RustyEx: Prioritizing Rust Configurations
- RustyEx is a system that prioritizes Rust configuration relevance by leveraging compiler-based extraction and graph-theoretic centrality measures.
- It constructs dual graph representations (FDG and ADT) to capture both structural and semantic dependencies, addressing Rust’s configurable code explosion.
- Empirical evaluation on 1,600+ crates demonstrates its scalability and soundness in generating valid configurations for complex Rust projects.
RustyEx is a compiler-based system for prioritizing configuration relevance in Rust software, enabling practical exploration of the vast configuration spaces induced by feature variability. Exploiting fine-grained, compiler-level analysis, RustyEx yields rankings of configuration options using refined centrality measures derived from structural and semantic dependency graphs, and guarantees the validity of generated configurations via SAT solving. This approach addresses the combinatorial explosion inherent in Rust’s #[cfg] and Cargo feature mechanisms, focusing on the selection of the most structurally and semantically impactful configurations for further analysis and testing (Bruzzone et al., 22 Jan 2026).

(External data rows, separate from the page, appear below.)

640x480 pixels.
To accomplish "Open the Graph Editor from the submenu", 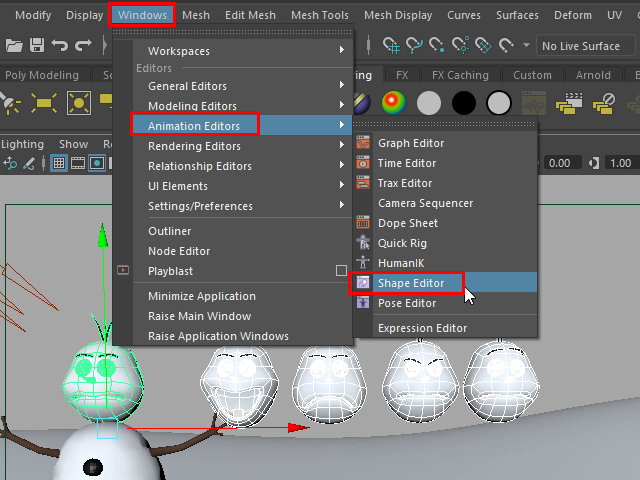I will pos(411,143).
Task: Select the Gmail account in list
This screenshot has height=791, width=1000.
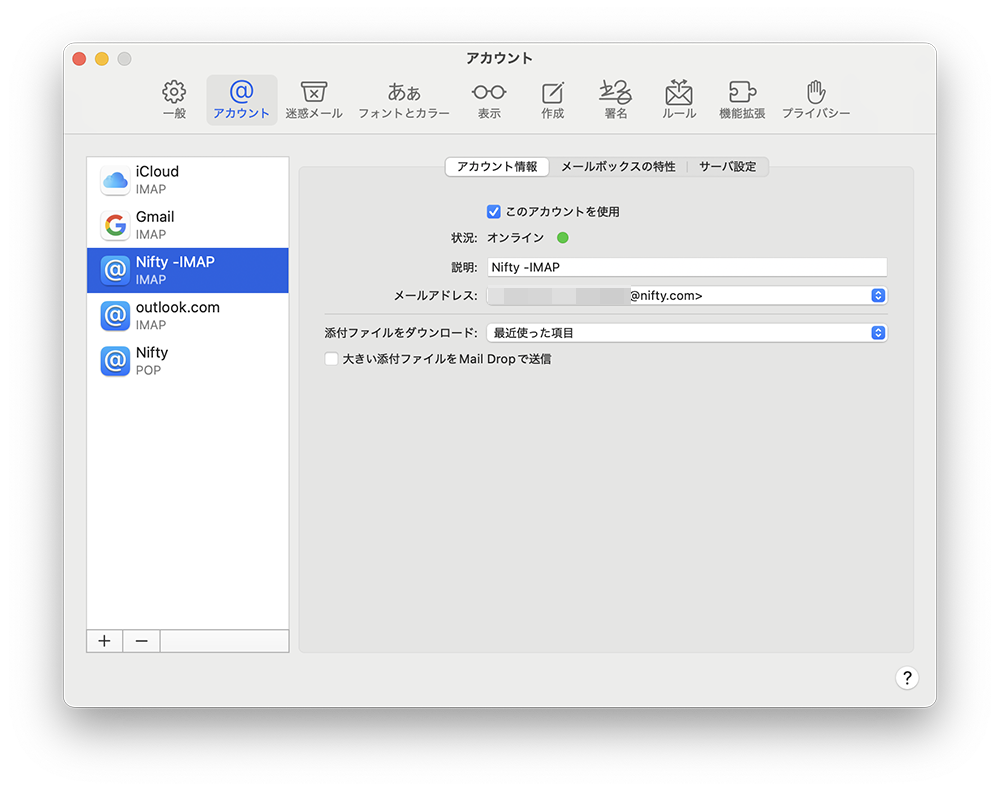Action: pyautogui.click(x=187, y=225)
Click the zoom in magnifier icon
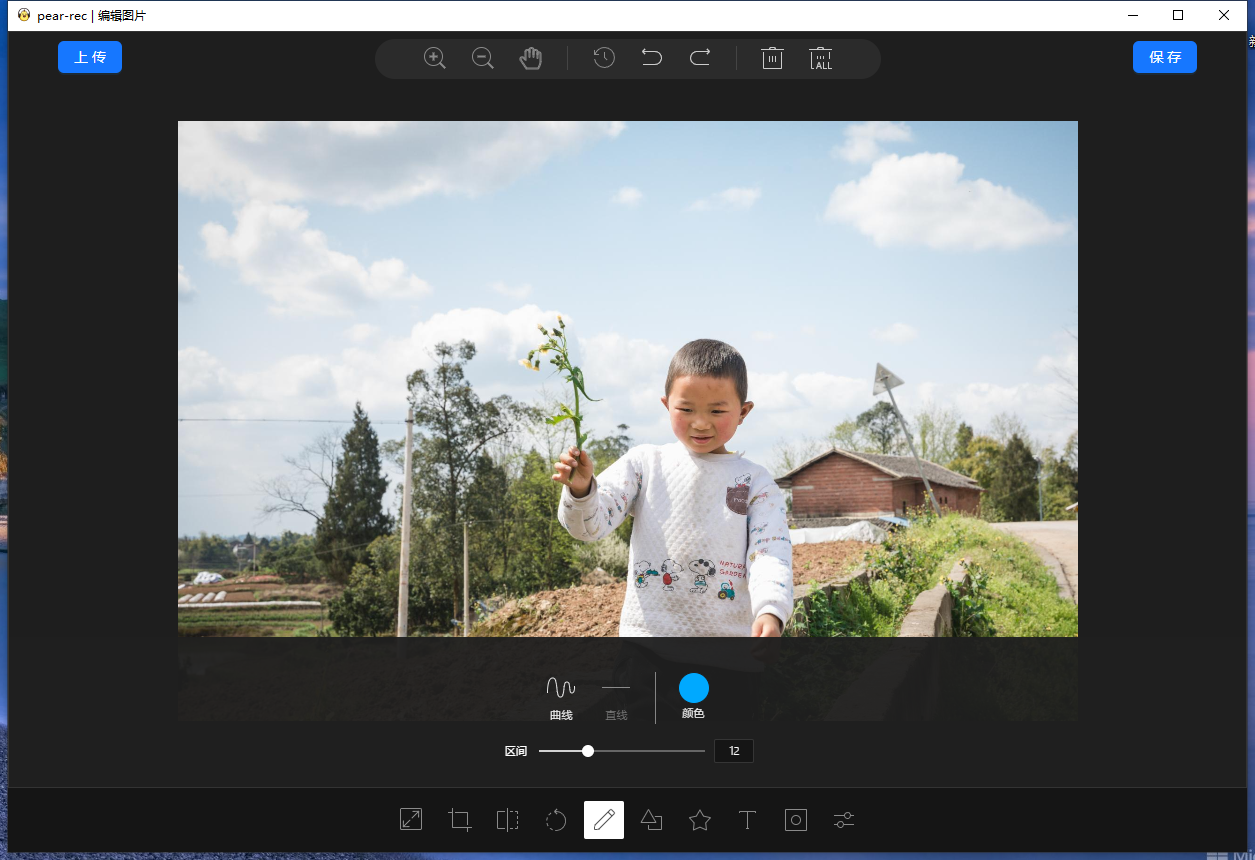Image resolution: width=1255 pixels, height=860 pixels. coord(435,58)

1. Motivation and Challenges in Rust Configuration Analysis
Rust natively supports high configurability through constructs such as #[cfg] attributes and Cargo features. Developers combine these to build highly flexible libraries and applications. However, the sheer number of possible configurations, which increases exponentially with each additional feature, leads to what is widely termed the “combinatorial explosion” problem.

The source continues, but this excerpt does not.